Anche ammesso che la medicina degli alti tassi sia un rimedio efficace alla malattia dell’inflazione, ma in altro contributo di alcuni mesi fa abbiamo sostenuto di no, bisogna pur dire che:

– Il medico Bce è un medico molto tardivo che somministra dosi crescenti di medicina a distanza di tempo dalla scomparsa della malattia e dei suoi sintomi.

– È da escludersi che la malattia sia scomparsa a causa della medicina in quanto sono trascorsi solo tre mesi (tra luglio e ottobre 2022) dall’inizio della somministrazione, avvenuto a dosi blande, e la totale scomparsa dei sintomi.

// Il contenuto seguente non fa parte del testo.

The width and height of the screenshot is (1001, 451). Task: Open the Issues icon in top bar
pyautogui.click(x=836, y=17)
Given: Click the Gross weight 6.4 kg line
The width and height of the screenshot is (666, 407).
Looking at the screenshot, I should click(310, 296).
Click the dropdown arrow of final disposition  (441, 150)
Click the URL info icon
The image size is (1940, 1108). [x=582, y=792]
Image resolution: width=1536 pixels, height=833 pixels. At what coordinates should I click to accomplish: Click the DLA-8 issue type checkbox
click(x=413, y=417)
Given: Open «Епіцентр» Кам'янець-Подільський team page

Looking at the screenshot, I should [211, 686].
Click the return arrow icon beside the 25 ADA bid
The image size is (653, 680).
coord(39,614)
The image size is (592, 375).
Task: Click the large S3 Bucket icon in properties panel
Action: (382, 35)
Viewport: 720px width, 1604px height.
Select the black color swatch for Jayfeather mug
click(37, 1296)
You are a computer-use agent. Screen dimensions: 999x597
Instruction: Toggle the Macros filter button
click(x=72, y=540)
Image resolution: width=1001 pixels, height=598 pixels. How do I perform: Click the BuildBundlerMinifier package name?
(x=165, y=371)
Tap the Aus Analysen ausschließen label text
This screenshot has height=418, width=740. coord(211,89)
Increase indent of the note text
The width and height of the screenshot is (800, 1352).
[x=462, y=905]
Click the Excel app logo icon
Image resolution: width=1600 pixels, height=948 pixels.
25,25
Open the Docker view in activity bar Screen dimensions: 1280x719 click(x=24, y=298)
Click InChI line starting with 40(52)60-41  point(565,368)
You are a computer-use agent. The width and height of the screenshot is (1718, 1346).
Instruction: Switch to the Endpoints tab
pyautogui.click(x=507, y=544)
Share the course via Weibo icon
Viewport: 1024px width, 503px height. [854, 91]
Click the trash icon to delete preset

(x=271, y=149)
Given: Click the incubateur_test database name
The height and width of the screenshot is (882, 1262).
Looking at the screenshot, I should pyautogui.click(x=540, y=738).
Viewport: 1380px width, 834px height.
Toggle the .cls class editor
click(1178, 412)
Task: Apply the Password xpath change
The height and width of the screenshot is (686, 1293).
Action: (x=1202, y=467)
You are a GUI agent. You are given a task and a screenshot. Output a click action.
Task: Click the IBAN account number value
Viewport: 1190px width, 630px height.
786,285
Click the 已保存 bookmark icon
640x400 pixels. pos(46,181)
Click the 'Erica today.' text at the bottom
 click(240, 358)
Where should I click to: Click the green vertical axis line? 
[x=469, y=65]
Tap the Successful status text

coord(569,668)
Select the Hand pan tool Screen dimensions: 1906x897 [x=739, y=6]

– La medicina, privi di rimedi efficaci per la malattia che dichiara di curare, ha tuttavia importanti effetti collaterali le cui malattie si chiamano rispettivamente: (i) recessione economica; (ii) disoccupazione; (iii) crescita dell’onere dei debiti, privati e pubblici, tutte con effetti più consistenti sui Paesi geograficamente ed economicamente Euro periferici come è il caso dell’Italia.